Vikings Get One Final National Snub as Training Camp Begins
Ask an everyday Minnesota Vikings fan about the team’s offseason doings. Most will commend the franchise for fixing the defense and drafting key offensive line pieces plus a potential franchise quarterback.
To be sure, the Vikings go “all-in” for a Super Bowl each season, scoffing at the notion of a rebuild when others teams in similar situations might contemplate pressing the reset button. Not general manager Rick Spielman and these Vikings.
Three years ago, Spielman signed quarterback Kirk Cousins to get the team “over the top,” but to date, one stunning playoff win at New Orleans in 2019 is the only fruit of that transaction. Cousins’ first year with the team was thwarted by a team-wide faceplant down the stretch in 2018. Then in 2020, injuries uncharacteristically ravaged the defensive section of the depth chart, causing Mike Zimmer’s defense to finish 29th in the league for points allowed.
As a cure-all, Spielman [in partnership with Zimmer] signed a litany of free agents — most of them starters on defense. Here’s a look at all of the Vikings free-agent additions:
- Mackensie Alexander (CB)
- Bashaud Breeland (CB)
- Amari Henderson (CB)
- Parry Nickerson (CB)
- Patrick Peterson (CB)
- Sheldon Richardson (DT)
- Tye Smith (CB)
- Dalvin Tomlinson (DT)
- Nick Vigil (LB)
- Stephen Weatherly (DE)
- Dede Westbrook (WR)
- Xavier Woods (S)
Not bad for an organization that takes heat for allotting Cousins a fat contract. A frequent criticism of Spielman is that he “can’t sign free agents” due to the heft of the Cousins’ deal. Well, take a look at the list above — and reevaluate that argument.
Still, the national masses are not sold on the prospect of the 2021 Vikings. Bleacher Report, as a staff, power-ranked all NFL teams as training camps start this week — and they perceive Minnesota as the NFL’s 21st-best team:
“It’s time to put up or shut up for Kirk Cousins, Mike Zimmer and the Minnesota Vikings. Cousins has long been a quarterback who puts up solid numbers. But three seasons into his Vikings tenure, Cousins is 25-21-1 as the team’s starter and just 1-2 in the postseason. That’s not much return on an investment of well over $80 million. Zimmer, on the other hand, is entering his eighth season as the team’s head coach. There has been some success to be sure—Zimmer’s Vikings teams are 17 games over .500. But there have been just three postseason trips and one appearance in the NFC Championship Game. Now, do the quarterback or the head coach bear all the responsibility for the team’s inability to get over the proverbial hump? No. But if Minnesota misses the postseason again in 2021, the future of both men in the Twin Cities is going to be on shaky ground. In fact, just a one-and-done appearance may not be enough. Given the team’s issues on the offensive line and defense, the odds of a deep playoff run aren’t especially good.“
Aaron Rodgers returning to the Green Bay Packers after a ludicrous three-month standoff with his front office further hinders the Vikings chances at success in the NFC. While certainly not inconquerable, Rodgers is the reigning MVP, and the Packers possess an impressive roster.

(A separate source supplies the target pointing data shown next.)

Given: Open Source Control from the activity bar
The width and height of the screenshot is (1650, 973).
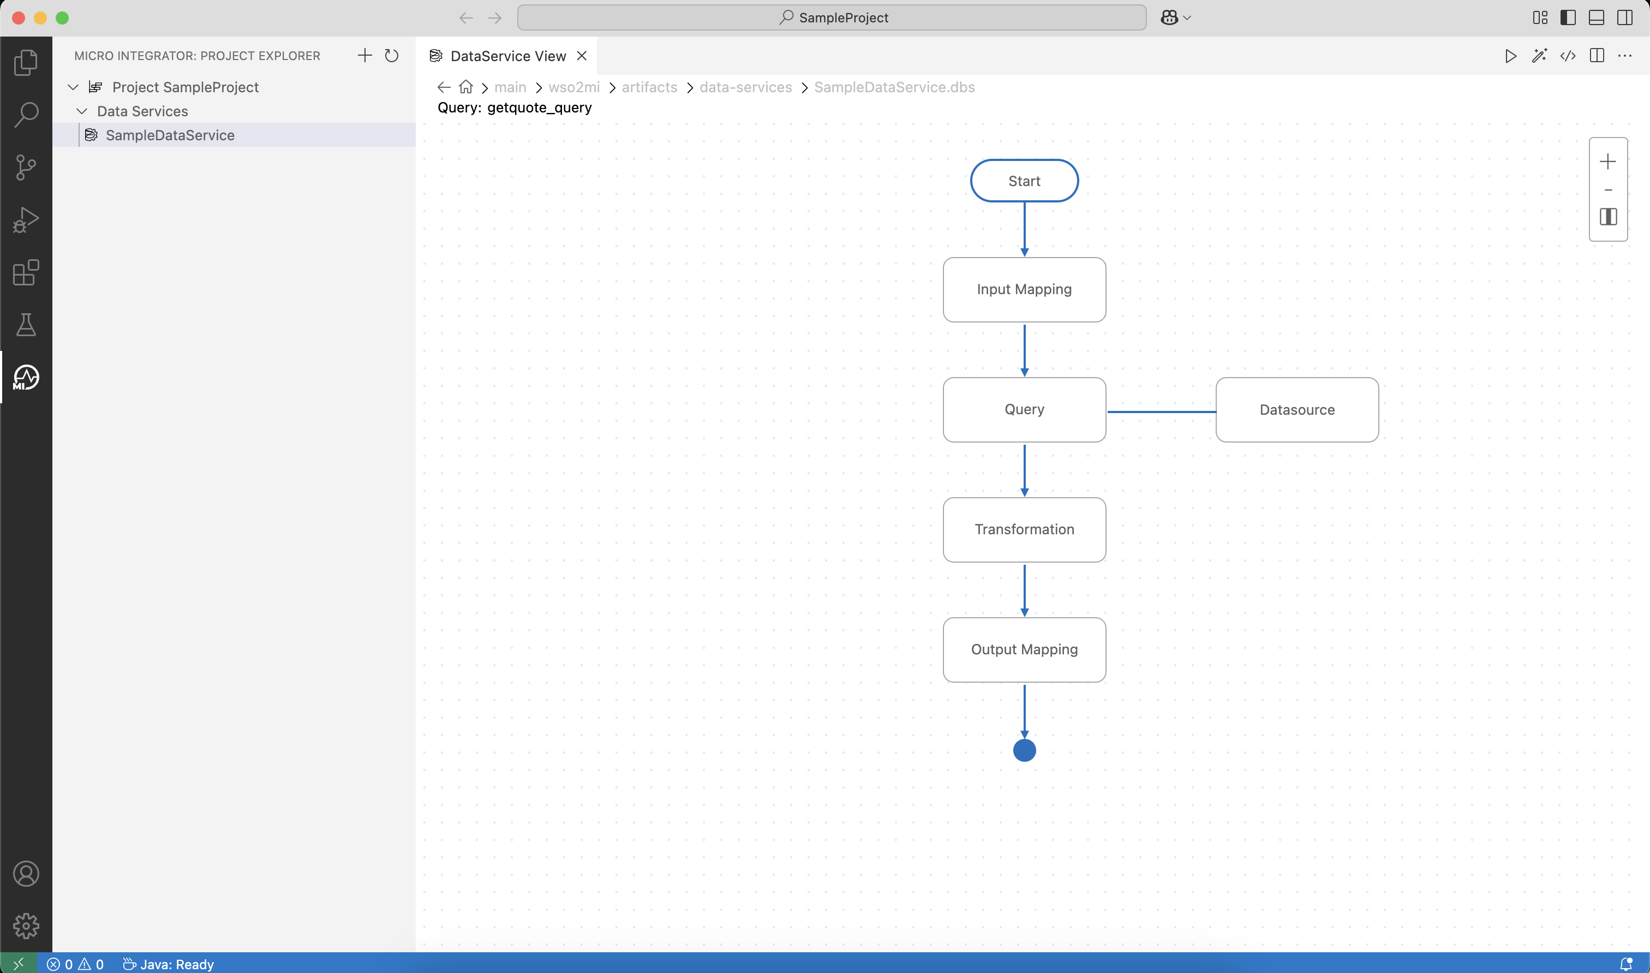Looking at the screenshot, I should click(x=25, y=167).
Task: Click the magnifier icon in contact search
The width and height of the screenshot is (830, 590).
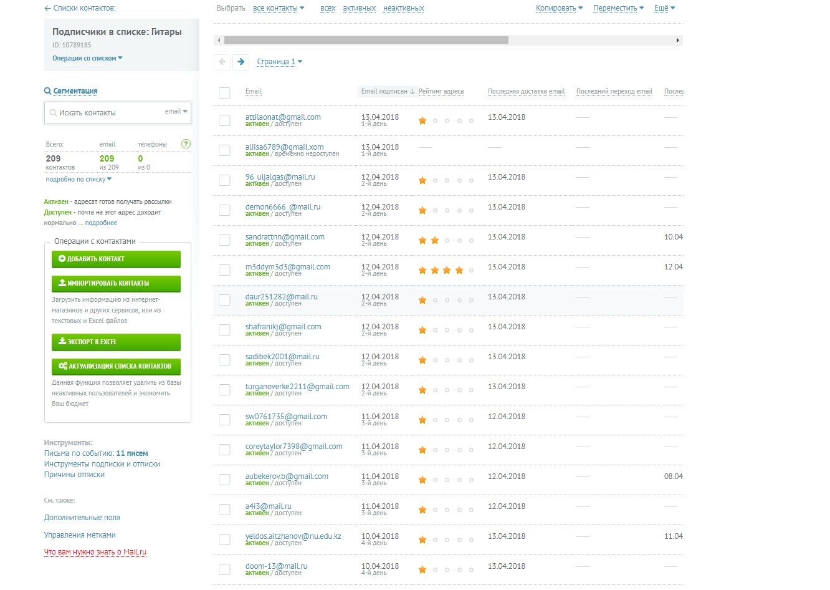Action: [53, 113]
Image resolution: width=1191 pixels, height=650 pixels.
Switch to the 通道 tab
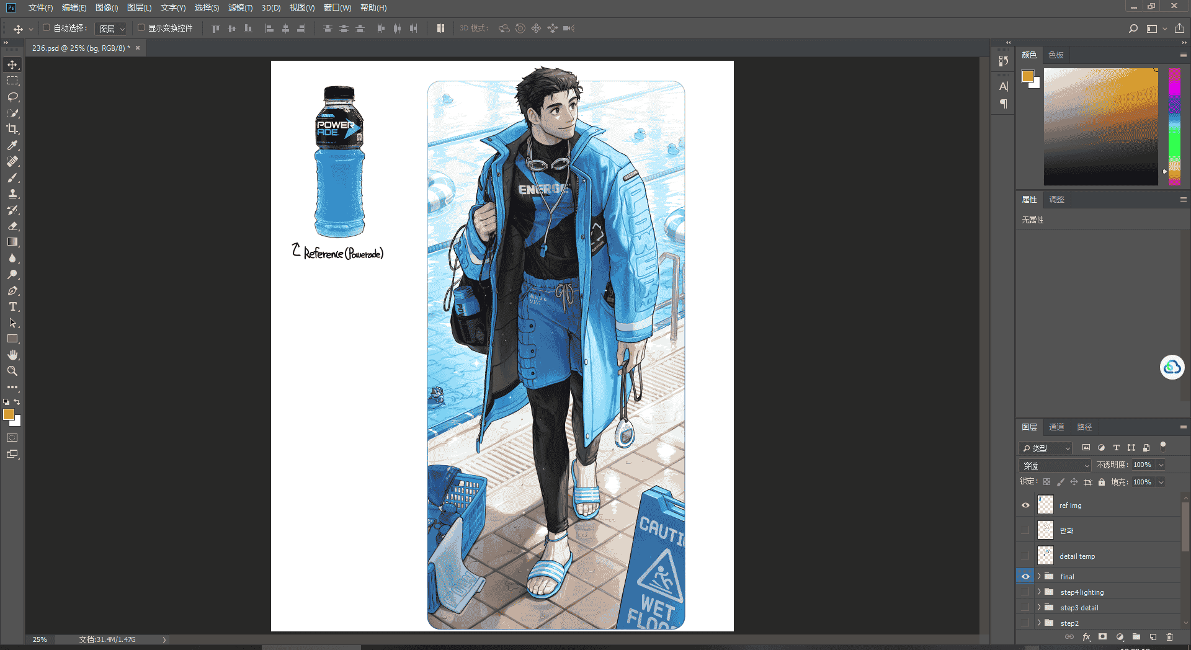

Las Vegas sportsbooks expect Minnesota to win around eight or nine games, so perhaps the lack of enthusiasm conveyed by Bleacher Report does not have exclusivity.
On paper, though, this Vikings preseason roster constructed by Spielman is the best since the commencement of the 2010 season, the follow-up effort by Brett Favre’s Vikings that resulted in firings and retirements. And that is mainly attributable to the depth on defense. Outside of the EDGE rusher segment of the roster, the Vikings will not be doomed in 2021 if an injury or two surfaces to a key player — doom is precisely what transpired defensively when Danielle Hunter, Anthony Barr, Michael Pierce, Mike Hughes, and Eric Kendricks were lost for impactful stretches of the 2020 season.
What’s more, the team’s offensive line must finally perform at an average-or-better level. For too long, the Vikings settle for putrid pass protection with a sidedish of modest run-blocking. Spielman used the last four drafts to correct the malady — but now that actually has to come to fruition on the field. Stay tuned.
Finally — the normal disclaimer on power rankings — all ordered lists, such as this one, merely serve as an emblem of public opinion. Bleacher Report believes that Minnesota is the 12th-worst team in football. Random Vikings fans would probably place the team in the Top 12.